Load dataset into Spark dataframe:

In [2]:
df = spark.read.csv("sgemm_product.csv", header="true", inferSchema="true")

Examine first 10 rows of dataset.

In [3]:
df.show(10)

+---+---+---+-----+-----+-----+-----+---+---+---+----+----+---+---+---------+---------+---------+---------+
|MWG|NWG|KWG|MDIMC|NDIMC|MDIMA|NDIMB|KWI|VWM|VWN|STRM|STRN| SA| SB|Run1 (ms)|Run2 (ms)|Run3 (ms)|Run4 (ms)|
+---+---+---+-----+-----+-----+-----+---+---+---+----+----+---+---+---------+---------+---------+---------+
| 16| 16| 16|    8|    8|    8|    8|  2|  1|  1|   0|   0|  0|  0|   115.26|   115.87|   118.55|    115.8|
| 16| 16| 16|    8|    8|    8|    8|  2|  1|  1|   0|   0|  0|  1|    78.13|    78.25|    79.25|    79.19|
| 16| 16| 16|    8|    8|    8|    8|  2|  1|  1|   0|   0|  1|  0|    79.84|    80.69|    80.76|    80.97|
| 16| 16| 16|    8|    8|    8|    8|  2|  1|  1|   0|   0|  1|  1|    84.32|     89.9|    86.75|    85.58|
| 16| 16| 16|    8|    8|    8|    8|  2|  1|  1|   0|   1|  0|  0|   115.13|   121.98|   122.73|   114.81|
| 16| 16| 16|    8|    8|    8|    8|  2|  1|  1|   0|   1|  0|  1|     81.1|    82.41|    87.01|    82.14|
| 16| 16| 16|    8|    8|   

We see some integer and a few binary variables. Let us pick any one Run variable as our target variable, say Run1. So drop the Run 2, 3, 4 columns.

In [4]:
df = df.drop("Run2 (ms)", "Run3 (ms)", "Run4 (ms)")

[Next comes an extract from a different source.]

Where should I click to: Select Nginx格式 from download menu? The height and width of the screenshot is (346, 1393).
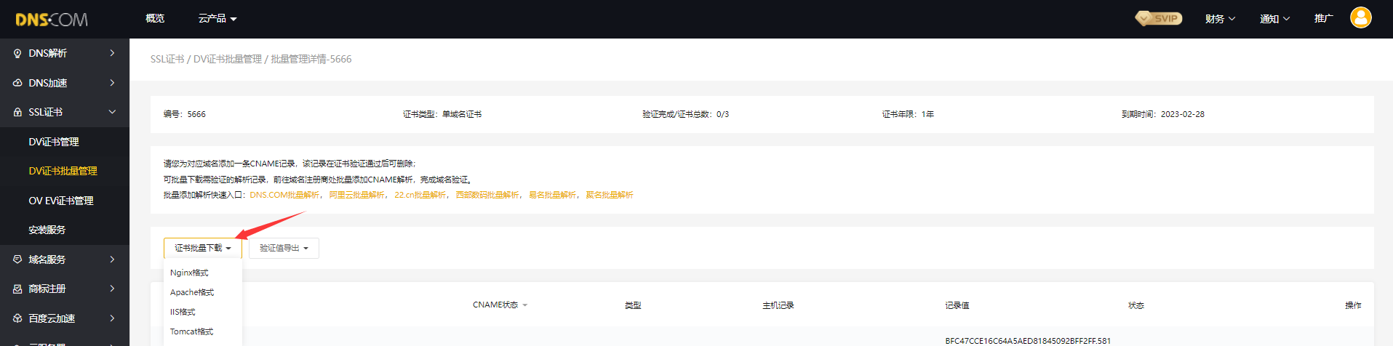coord(189,273)
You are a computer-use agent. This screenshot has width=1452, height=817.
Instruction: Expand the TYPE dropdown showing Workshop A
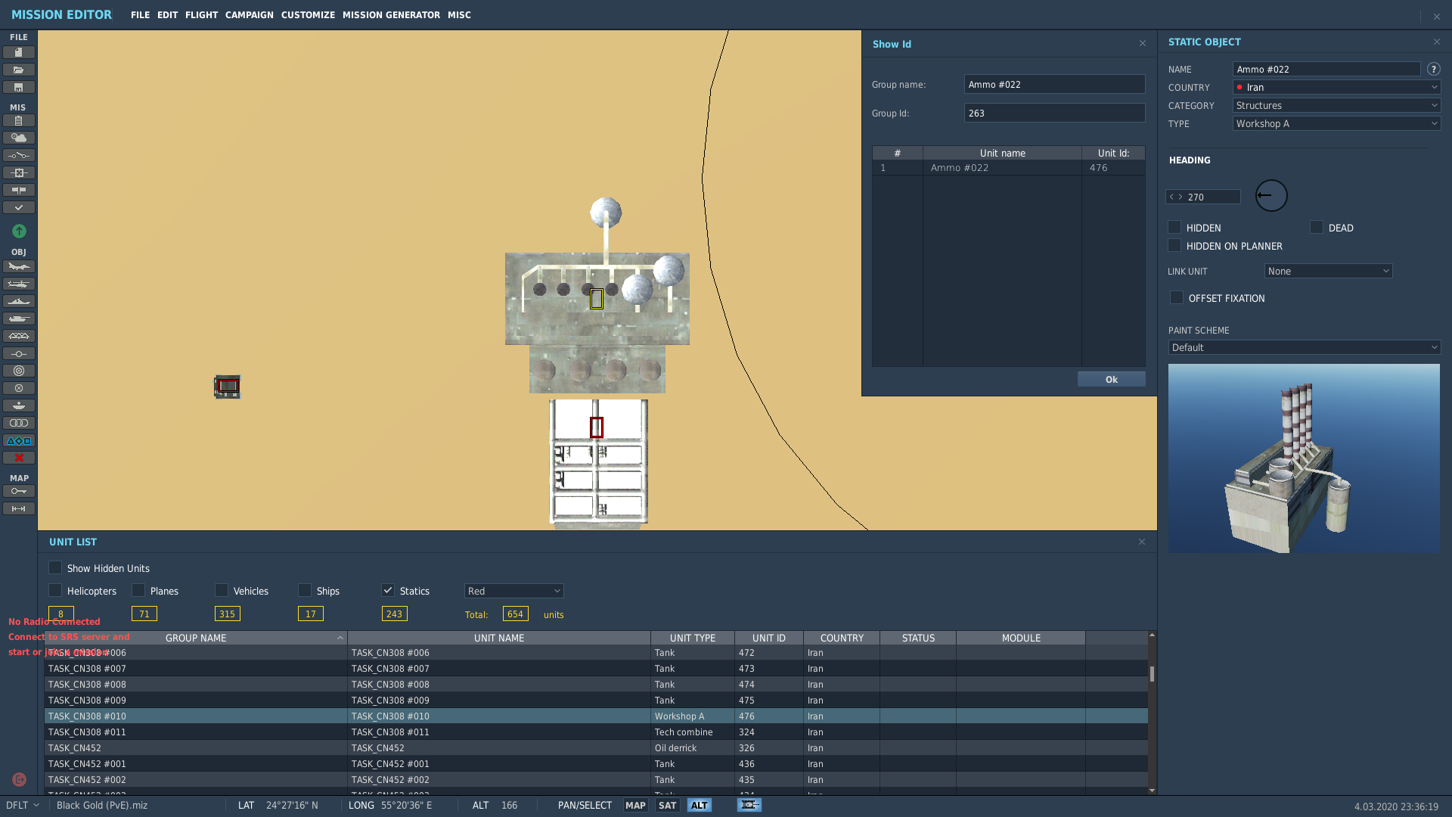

Check schema and data types of variables. Convert all variables to double if they are not already so.

In [5]:
df.printSchema()

root
 |-- MWG: integer (nullable = true)
 |-- NWG: integer (nullable = true)
 |-- KWG: integer (nullable = true)
 |-- MDIMC: integer (nullable = true)
 |-- NDIMC: integer (nullable = true)
 |-- MDIMA: integer (nullable = true)
 |-- NDIMB: integer (nullable = true)
 |-- KWI: integer (nullable = true)
 |-- VWM: integer (nullable = true)
 |-- VWN: integer (nullable = true)
 |-- STRM: integer (nullable = true)
 |-- STRN: integer (nullable = true)
 |-- SA: integer (nullable = true)
 |-- SB: integer (nullable = true)
 |-- Run1 (ms): double (nullable = true)



In [6]:
from pyspark.sql.functions import col
df = df.select([col(c).cast("double") for c in df.columns])

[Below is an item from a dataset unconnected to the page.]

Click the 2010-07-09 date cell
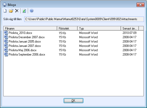This screenshot has height=108, width=147. (x=129, y=33)
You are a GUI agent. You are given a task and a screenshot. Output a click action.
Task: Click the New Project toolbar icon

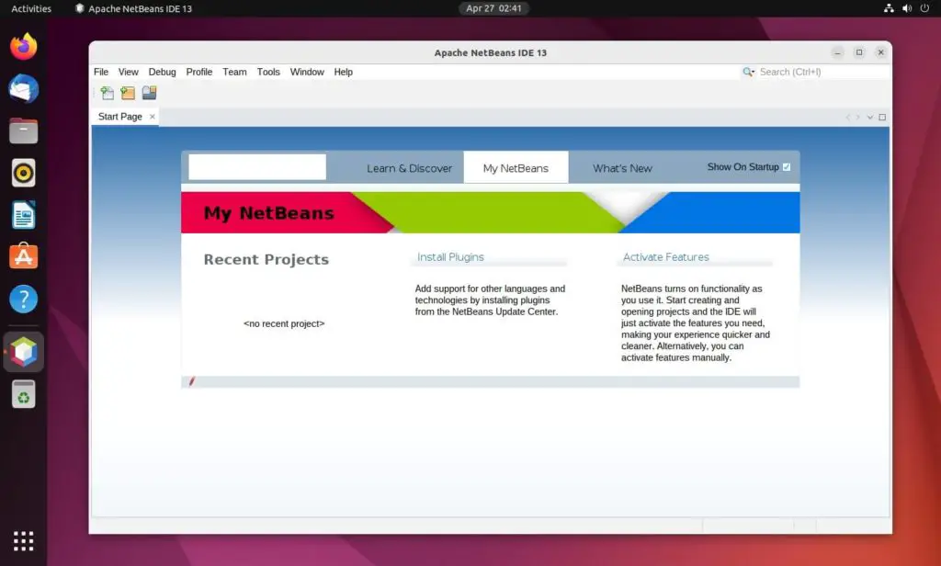coord(128,92)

Now, apply gradient boosting regression model to the dataset since our target variable is continuous. Train and test the model and get the error rates for them.
Sources cited: 
https://docs.databricks.com/_extras/notebooks/source/gbt-regression.html  https://www.datatechnotes.com/2021/05/mllib-gradient-boosted-tree-regression.html

In [14]:
from pyspark.ml.feature import VectorAssembler
 
# Remove the target column from the input feature set.
features = df.columns
features.remove('Run1 (ms)')

#We need to pack all the predictor columns into one for PySpark.
from pyspark.ml.feature import VectorAssembler

vectorAssembler = VectorAssembler(inputCols=features, outputCol="features")

va_df = vectorAssembler.transform(df)

#Split data into test and train: 80-20
train, test = va_df.randomSplit([0.8, 0.2], seed = 0)

#Set up gradient booster
from pyspark.ml.regression import GBTRegressor

gbt = GBTRegressor(featuresCol='features', labelCol="Run1 (ms)", maxIter=10)
gbt = gbt.fit(train)

mdata = gbt.transform(test)

from pyspark.ml.evaluation import RegressionEvaluator

rmse=RegressionEvaluator(labelCol="Run1 (ms)", predictionCol="prediction", metricName="rmse")
rmse=rmse.evaluate(mdata) 
 
print("RMSE: ", rmse)

RMSE:  127.43825270739755


Conclusion: We got low RMSE for our model, although more could have been done to clean and preprocess the data.